Rust-sitter: Define your entire tree-sitter grammar in Rust code

hardwaregeek · on Feb 22, 2023

I'm super excited about the ability to get good quality bindings to tree-sitter! Tree-sitter is a very cool project but it needs a little love in a few regards. A better WebAssembly story, good bindings, and the ability to construct trees synthetically (to facilitate code generation) would make it a really remarkable tool.

As for rust-sitter, it's a very promising direction. The error story needs a little work. I found it pretty hard to debug issues with my grammar. And it is slightly annoying having all those extra () fields in the struct, but that's really a minor complaint.

shadaj · on Feb 23, 2023

Yeah, definitely agree on WebAssembly! We have https://github.com/shadaj/tree-sitter-c2rust for running Tree Sitter on WASM via Rust, but definitely more potential in that direction. And very much agree on the error story needing work, right now it's mostly `panic`s everywhere and could definitely be improved with richer diagnostics.

(Study questions):
a: In the Rust-sitter thread, what does the first commenter say would make tree-sitter a really remarkable tool? List each item.
b: Copy the Rust-sitter thread from "hardwaregeek · on" up to and including "a minor complaint.".
c: Summarize the Rust-sitter thread in two sentences.
The lines of pixel coordinate grounding data play no part in the tasks.

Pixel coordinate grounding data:
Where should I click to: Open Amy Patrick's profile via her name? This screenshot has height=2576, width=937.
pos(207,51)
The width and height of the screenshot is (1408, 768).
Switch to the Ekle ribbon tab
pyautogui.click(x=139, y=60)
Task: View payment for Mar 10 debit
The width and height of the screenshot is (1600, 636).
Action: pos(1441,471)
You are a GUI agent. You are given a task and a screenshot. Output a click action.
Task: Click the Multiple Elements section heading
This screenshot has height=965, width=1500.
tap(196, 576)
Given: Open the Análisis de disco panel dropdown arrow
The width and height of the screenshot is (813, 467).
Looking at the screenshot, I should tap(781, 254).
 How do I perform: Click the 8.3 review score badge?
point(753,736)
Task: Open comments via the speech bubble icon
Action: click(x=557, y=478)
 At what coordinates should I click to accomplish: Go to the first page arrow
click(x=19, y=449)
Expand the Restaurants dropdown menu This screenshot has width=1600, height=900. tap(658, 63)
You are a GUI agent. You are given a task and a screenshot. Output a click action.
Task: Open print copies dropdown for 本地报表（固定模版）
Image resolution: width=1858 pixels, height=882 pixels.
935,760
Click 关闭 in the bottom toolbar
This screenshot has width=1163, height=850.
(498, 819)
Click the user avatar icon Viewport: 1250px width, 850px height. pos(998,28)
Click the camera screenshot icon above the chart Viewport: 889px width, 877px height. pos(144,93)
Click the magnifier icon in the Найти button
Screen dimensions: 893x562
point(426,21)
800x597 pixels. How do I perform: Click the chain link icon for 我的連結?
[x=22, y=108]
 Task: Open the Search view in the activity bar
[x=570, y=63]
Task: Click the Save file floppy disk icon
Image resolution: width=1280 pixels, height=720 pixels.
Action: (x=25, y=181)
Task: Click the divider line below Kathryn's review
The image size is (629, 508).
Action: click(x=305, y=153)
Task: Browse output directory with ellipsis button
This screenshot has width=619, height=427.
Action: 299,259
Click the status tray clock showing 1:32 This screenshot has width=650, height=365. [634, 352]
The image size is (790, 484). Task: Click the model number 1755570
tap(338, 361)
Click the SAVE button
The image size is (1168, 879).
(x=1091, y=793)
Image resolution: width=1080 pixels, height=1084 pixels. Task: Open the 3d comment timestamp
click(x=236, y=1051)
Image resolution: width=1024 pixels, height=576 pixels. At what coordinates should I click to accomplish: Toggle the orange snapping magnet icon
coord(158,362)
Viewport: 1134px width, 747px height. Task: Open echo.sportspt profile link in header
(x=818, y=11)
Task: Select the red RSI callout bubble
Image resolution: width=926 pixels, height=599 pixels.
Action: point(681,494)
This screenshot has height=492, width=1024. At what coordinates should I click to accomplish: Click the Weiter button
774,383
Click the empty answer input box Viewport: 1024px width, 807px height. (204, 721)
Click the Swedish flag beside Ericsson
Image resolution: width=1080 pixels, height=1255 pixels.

(Answers for the exercise):
a:
- A better WebAssembly story
- Good bindings
- The ability to construct trees synthetically (to facilitate code generation)

b:
hardwaregeek · on Feb 22, 2023

I'm super excited about the ability to get good quality bindings to tree-sitter! Tree-sitter is a very cool project but it needs a little love in a few regards. A better WebAssembly story, good bindings, and the ability to construct trees synthetically (to facilitate code generation) would make it a really remarkable tool.

As for rust-sitter, it's a very promising direction. The error story needs a little work. I found it pretty hard to debug issues with my grammar. And it is slightly annoying having all those extra () fields in the struct, but that's really a minor complaint.

c: The first commenter is excited about Rust-sitter and says tree-sitter would become a remarkable tool with a better WebAssembly story, good bindings, and the ability to construct trees synthetically, though rust-sitter's error story needs work and grammar issues were hard to debug. The reply agrees, points to tree-sitter-c2rust for running Tree Sitter on WASM via Rust, and notes that errors are currently mostly panics that richer diagnostics could improve.